[Material to process start]
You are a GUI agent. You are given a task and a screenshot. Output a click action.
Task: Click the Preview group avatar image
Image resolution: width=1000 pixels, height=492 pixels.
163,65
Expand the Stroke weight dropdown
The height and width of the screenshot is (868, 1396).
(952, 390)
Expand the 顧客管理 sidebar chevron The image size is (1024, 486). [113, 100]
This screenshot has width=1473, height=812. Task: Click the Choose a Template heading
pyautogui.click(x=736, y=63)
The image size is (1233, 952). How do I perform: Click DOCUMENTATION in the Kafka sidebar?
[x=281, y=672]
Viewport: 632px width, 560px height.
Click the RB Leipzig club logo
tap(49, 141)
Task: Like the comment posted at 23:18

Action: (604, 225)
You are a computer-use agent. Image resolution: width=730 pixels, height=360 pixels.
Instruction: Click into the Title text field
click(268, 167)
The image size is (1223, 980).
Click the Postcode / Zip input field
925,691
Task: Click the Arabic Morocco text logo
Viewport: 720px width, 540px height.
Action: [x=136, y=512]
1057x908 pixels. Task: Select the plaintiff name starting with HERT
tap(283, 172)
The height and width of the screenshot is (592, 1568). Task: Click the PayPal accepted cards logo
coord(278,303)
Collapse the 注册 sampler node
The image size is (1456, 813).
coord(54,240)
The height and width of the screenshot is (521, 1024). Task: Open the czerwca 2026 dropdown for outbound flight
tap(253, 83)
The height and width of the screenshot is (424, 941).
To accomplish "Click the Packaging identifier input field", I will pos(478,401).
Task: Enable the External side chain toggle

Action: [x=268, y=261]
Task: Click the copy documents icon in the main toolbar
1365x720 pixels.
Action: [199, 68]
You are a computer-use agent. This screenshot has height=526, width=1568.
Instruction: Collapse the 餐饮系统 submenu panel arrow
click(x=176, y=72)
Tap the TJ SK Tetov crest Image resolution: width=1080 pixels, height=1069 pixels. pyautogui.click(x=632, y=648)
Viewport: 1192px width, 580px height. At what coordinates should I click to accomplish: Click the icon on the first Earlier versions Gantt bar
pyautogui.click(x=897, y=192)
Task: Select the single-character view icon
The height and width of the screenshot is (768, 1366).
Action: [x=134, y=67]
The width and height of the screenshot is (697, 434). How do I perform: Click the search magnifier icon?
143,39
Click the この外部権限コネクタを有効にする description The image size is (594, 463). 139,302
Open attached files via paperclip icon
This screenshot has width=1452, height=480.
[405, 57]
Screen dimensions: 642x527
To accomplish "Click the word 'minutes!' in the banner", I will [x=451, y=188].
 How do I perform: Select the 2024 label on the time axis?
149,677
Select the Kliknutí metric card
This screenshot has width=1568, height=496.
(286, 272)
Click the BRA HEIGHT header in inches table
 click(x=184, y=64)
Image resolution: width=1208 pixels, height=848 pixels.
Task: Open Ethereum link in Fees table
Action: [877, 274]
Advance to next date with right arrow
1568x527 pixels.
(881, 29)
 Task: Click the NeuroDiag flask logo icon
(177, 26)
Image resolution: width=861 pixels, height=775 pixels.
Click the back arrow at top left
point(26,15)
[Material to process end]
Short task: Reproduce all of the records above line for line, without changing anything.

Written answer:
You are a GUI agent. You are given a task and a screenshot. Output a click action.
Task: Click the Preview group avatar image
Image resolution: width=1000 pixels, height=492 pixels.
163,65
Expand the Stroke weight dropdown
The height and width of the screenshot is (868, 1396).
(952, 390)
Expand the 顧客管理 sidebar chevron The image size is (1024, 486). [113, 100]
This screenshot has width=1473, height=812. Task: Click the Choose a Template heading
pyautogui.click(x=736, y=63)
The image size is (1233, 952). How do I perform: Click DOCUMENTATION in the Kafka sidebar?
[x=281, y=672]
Viewport: 632px width, 560px height.
Click the RB Leipzig club logo
tap(49, 141)
Task: Like the comment posted at 23:18

Action: (604, 225)
You are a computer-use agent. Image resolution: width=730 pixels, height=360 pixels.
Instruction: Click into the Title text field
click(268, 167)
The image size is (1223, 980).
Click the Postcode / Zip input field
925,691
Task: Click the Arabic Morocco text logo
Viewport: 720px width, 540px height.
Action: [x=136, y=512]
1057x908 pixels. Task: Select the plaintiff name starting with HERT
tap(283, 172)
The height and width of the screenshot is (592, 1568). Task: Click the PayPal accepted cards logo
coord(278,303)
Collapse the 注册 sampler node
The image size is (1456, 813).
coord(54,240)
The height and width of the screenshot is (521, 1024). Task: Open the czerwca 2026 dropdown for outbound flight
tap(253, 83)
The height and width of the screenshot is (424, 941).
To accomplish "Click the Packaging identifier input field", I will pos(478,401).
Task: Enable the External side chain toggle

Action: [x=268, y=261]
Task: Click the copy documents icon in the main toolbar
1365x720 pixels.
Action: [199, 68]
You are a computer-use agent. This screenshot has height=526, width=1568.
Instruction: Collapse the 餐饮系统 submenu panel arrow
click(x=176, y=72)
Tap the TJ SK Tetov crest Image resolution: width=1080 pixels, height=1069 pixels. pyautogui.click(x=632, y=648)
Viewport: 1192px width, 580px height. At what coordinates should I click to accomplish: Click the icon on the first Earlier versions Gantt bar
pyautogui.click(x=897, y=192)
Task: Select the single-character view icon
The height and width of the screenshot is (768, 1366).
Action: [x=134, y=67]
The width and height of the screenshot is (697, 434). How do I perform: Click the search magnifier icon?
143,39
Click the この外部権限コネクタを有効にする description The image size is (594, 463). 139,302
Open attached files via paperclip icon
This screenshot has width=1452, height=480.
[405, 57]
Screen dimensions: 642x527
To accomplish "Click the word 'minutes!' in the banner", I will [x=451, y=188].
 How do I perform: Select the 2024 label on the time axis?
149,677
Select the Kliknutí metric card
This screenshot has width=1568, height=496.
(286, 272)
Click the BRA HEIGHT header in inches table
 click(x=184, y=64)
Image resolution: width=1208 pixels, height=848 pixels.
Task: Open Ethereum link in Fees table
Action: [877, 274]
Advance to next date with right arrow
1568x527 pixels.
(881, 29)
 Task: Click the NeuroDiag flask logo icon
(177, 26)
Image resolution: width=861 pixels, height=775 pixels.
Click the back arrow at top left
point(26,15)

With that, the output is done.